-- Extract to read start --

AlinsRan opened a new pull request, #13666:
URL: https://github.com/apache/apisix/pull/13666

   ### Description
   
   When `least_conn` proxies long-lived connections (e.g. WebSocket) and the 
upstream is scaled, load stays skewed on the original nodes and the newly added 
nodes are not preferred — `least_conn` effectively degrades to round-robin.
   
   **Root cause.** The picker keeps per-server scores in a binary heap that 
lives inside the picker instance. The picker is cached by upstream version and 
rebuilt whenever the upstream changes (scaling bumps the version). On rebuild 
every score is reset to the base weight `1/weight`, so the connections already 
established on the old nodes are forgotten. New connections are then spread 
evenly across all nodes instead of favoring the empty new node, so the 
imbalance persists for the whole lifetime of the long connections.
   
   **Fix.** Keep a per-worker in-flight connection count for each `(upstream, 
server)` outside the picker, keyed by the upstream `resource_key`/`resource_id` 
which is stable across scaling (unlike the picker version). The rebuilt heap 
seeds each score with `(count + 1) / weight`, so surviving nodes keep their 
load while freshly added nodes start empty and are preferred right after 
scaling. The count is incremented/decremented in exactly the same places the 
heap score already moves (`get` / `after_balance`), so it always equals the 
current in-flight count. Servers that leave the upstream and have drained are 
pruned to bound memory on node churn.
   
   No new config, no shared dict, no opt-in flag: this is the intended 
`least_conn` behavior, so it is on by default. Counting is per-worker, matching 
the existing per-worker heap — each worker balances its own connections. For 
short requests the count returns to zero as soon as each request completes, so 
steady-state behavior is unchanged.

-- Extract to read end --

Objective: In the pull request description above, what value does the rebuilt heap give each server's score at the start?

-- Listed entries start --

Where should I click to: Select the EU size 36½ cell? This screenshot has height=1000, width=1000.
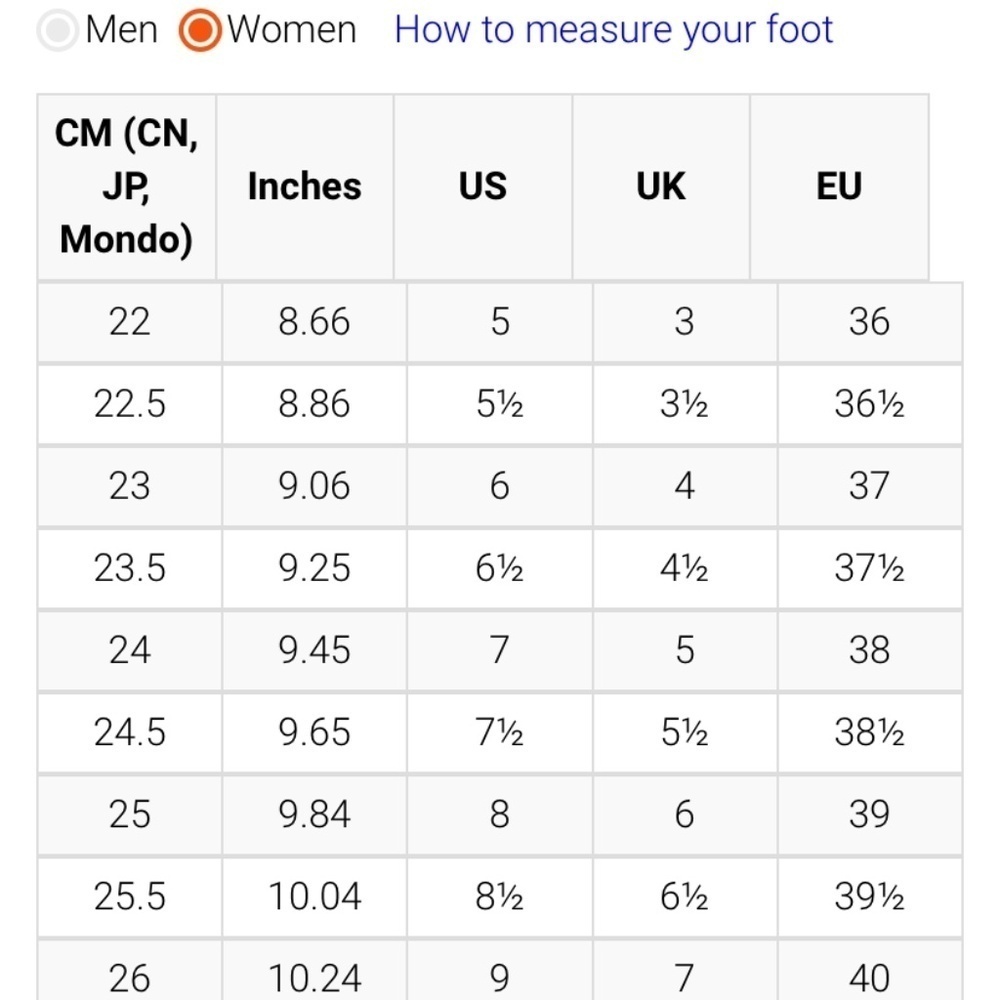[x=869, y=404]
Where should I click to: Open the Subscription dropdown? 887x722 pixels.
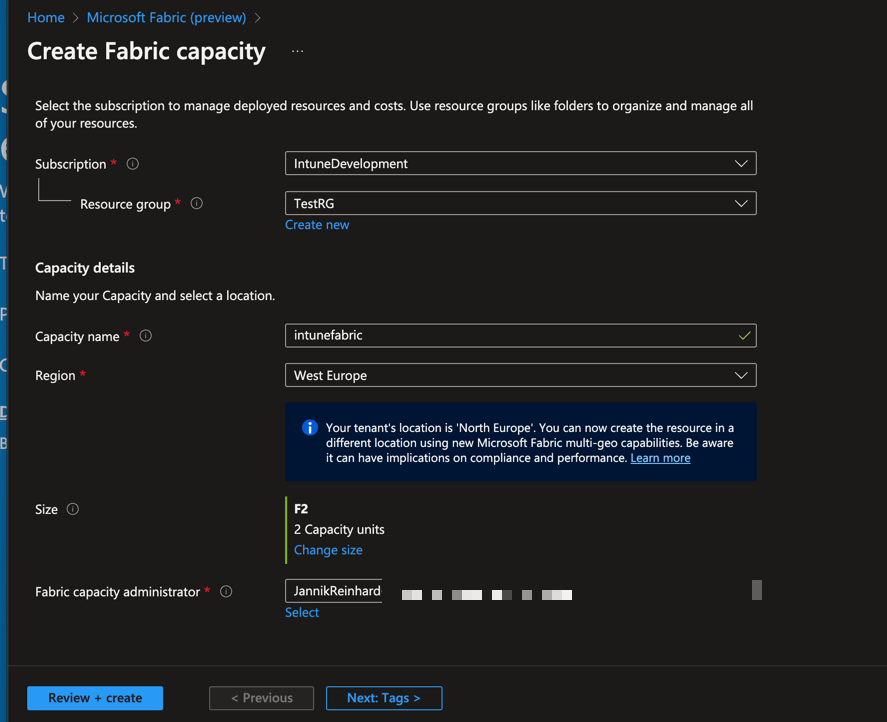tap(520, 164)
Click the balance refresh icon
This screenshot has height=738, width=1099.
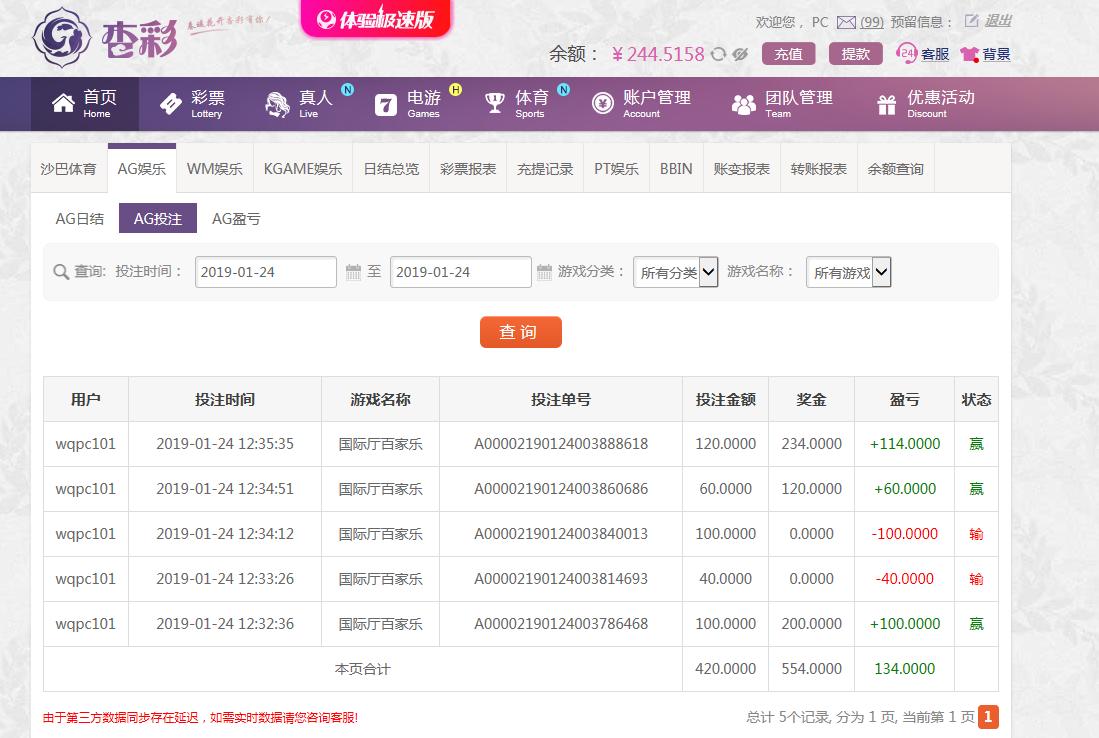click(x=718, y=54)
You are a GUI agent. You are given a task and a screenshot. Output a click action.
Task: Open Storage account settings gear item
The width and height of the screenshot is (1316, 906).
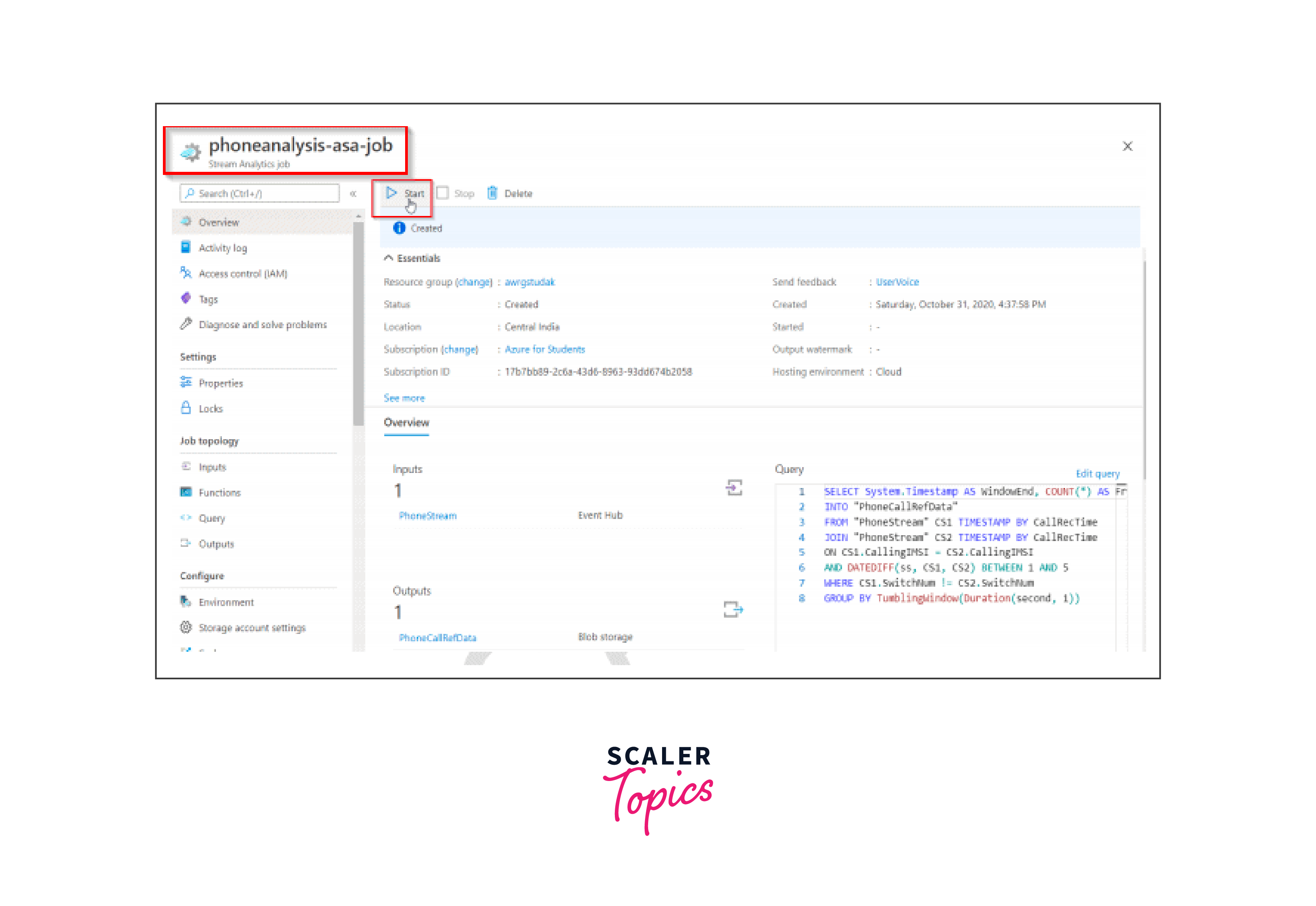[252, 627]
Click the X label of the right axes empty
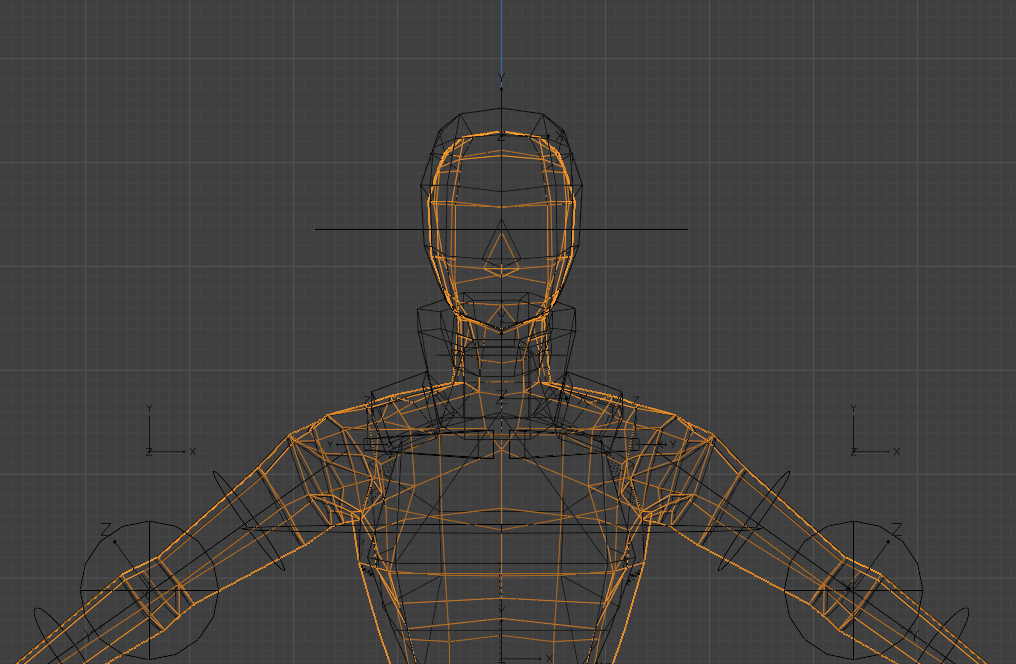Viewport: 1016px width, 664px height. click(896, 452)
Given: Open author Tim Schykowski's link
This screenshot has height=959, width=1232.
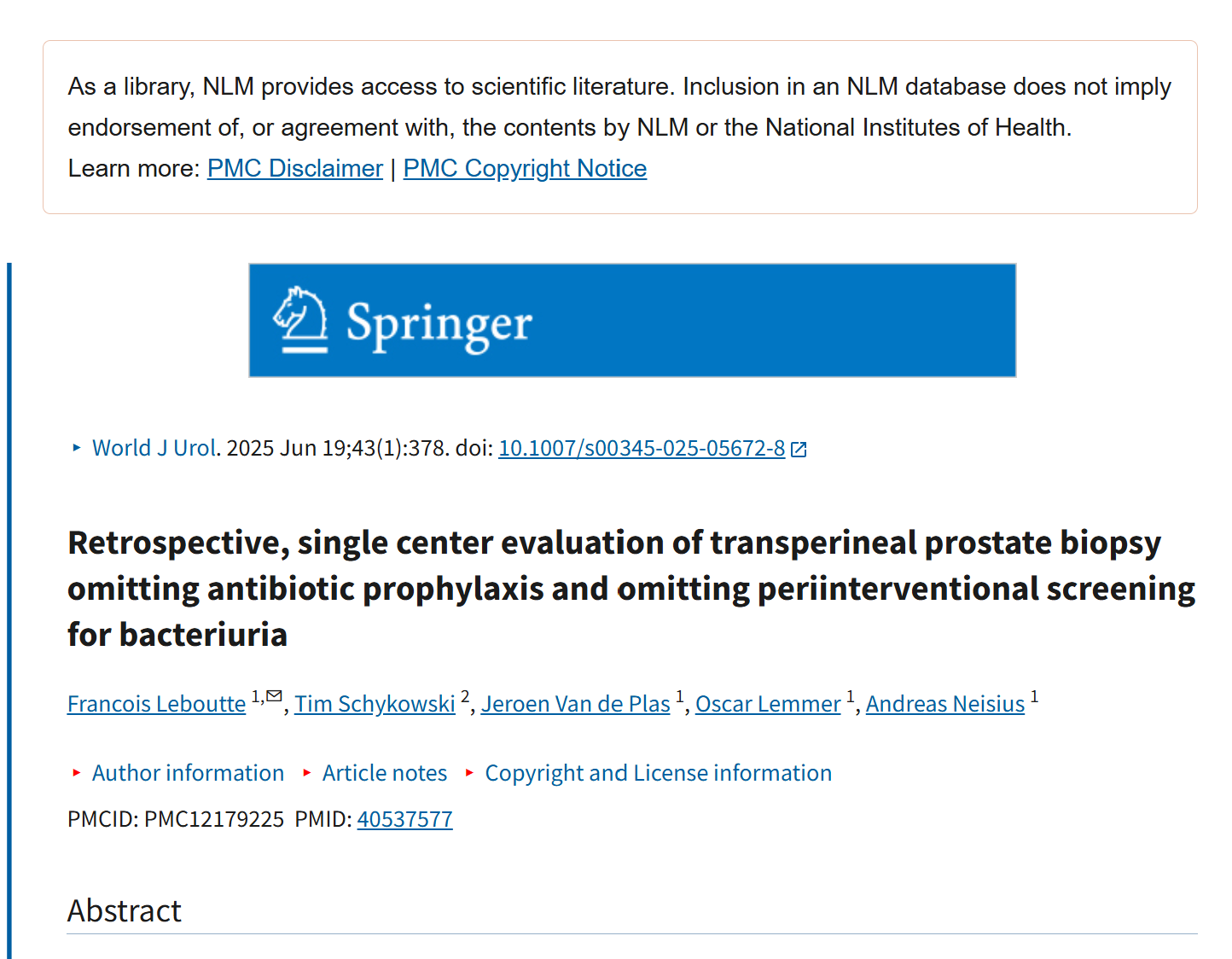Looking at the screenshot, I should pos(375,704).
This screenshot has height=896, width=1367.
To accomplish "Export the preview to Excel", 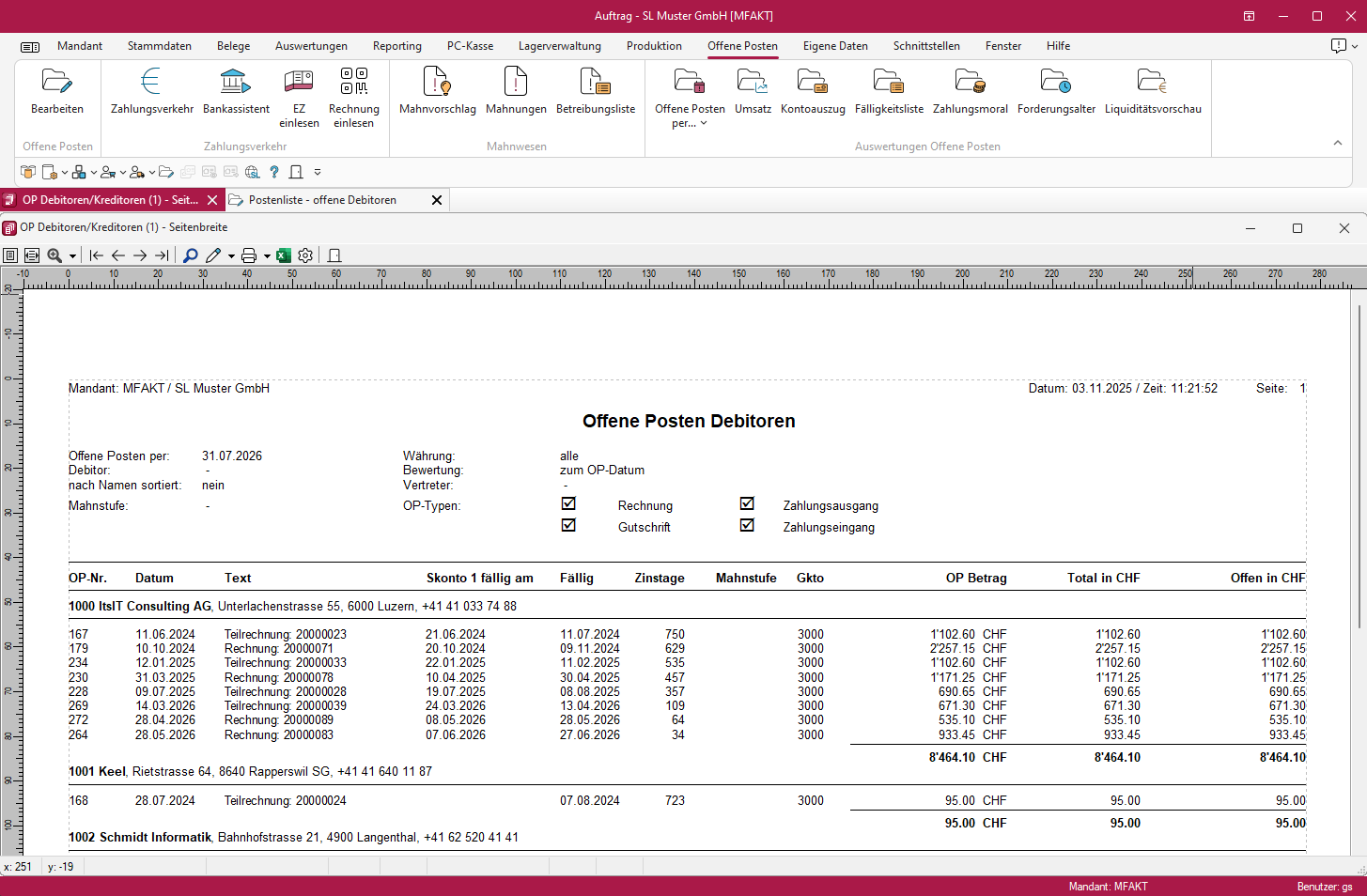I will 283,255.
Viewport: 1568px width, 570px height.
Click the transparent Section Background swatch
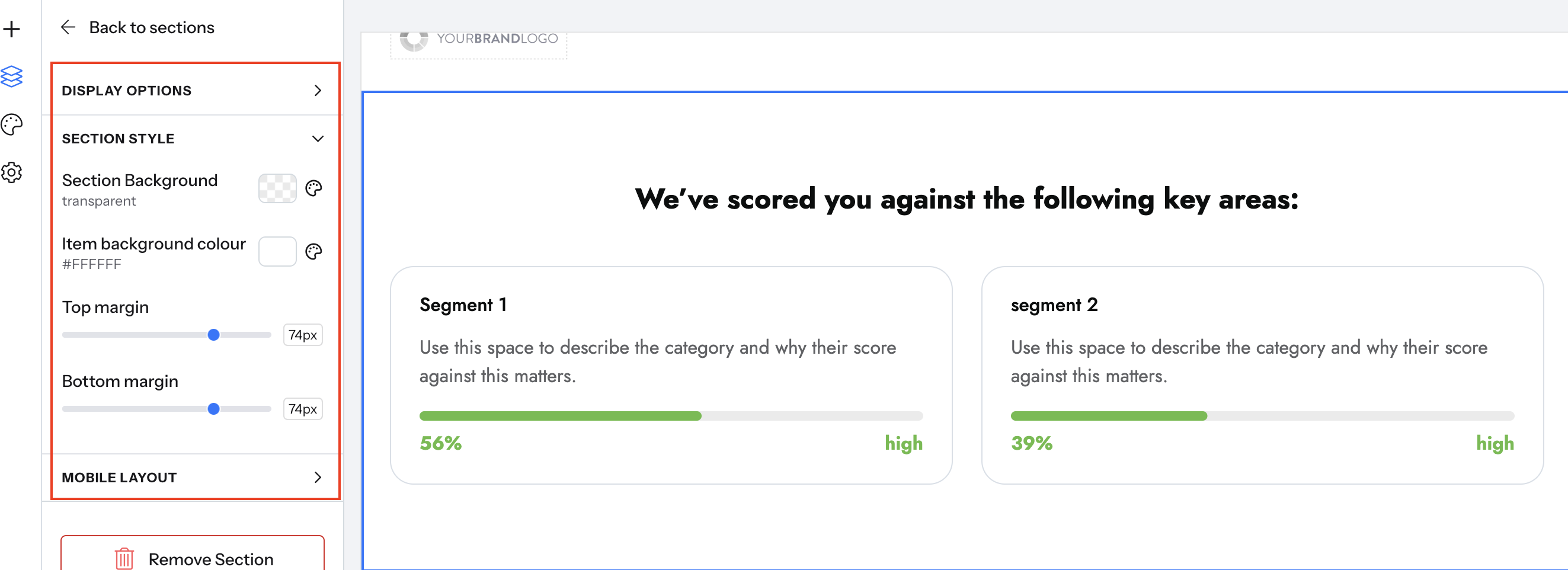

-- Listed entries end --

Correct answer: `(count + 1) / weight`, where count is the per-worker in-flight connection count for that server.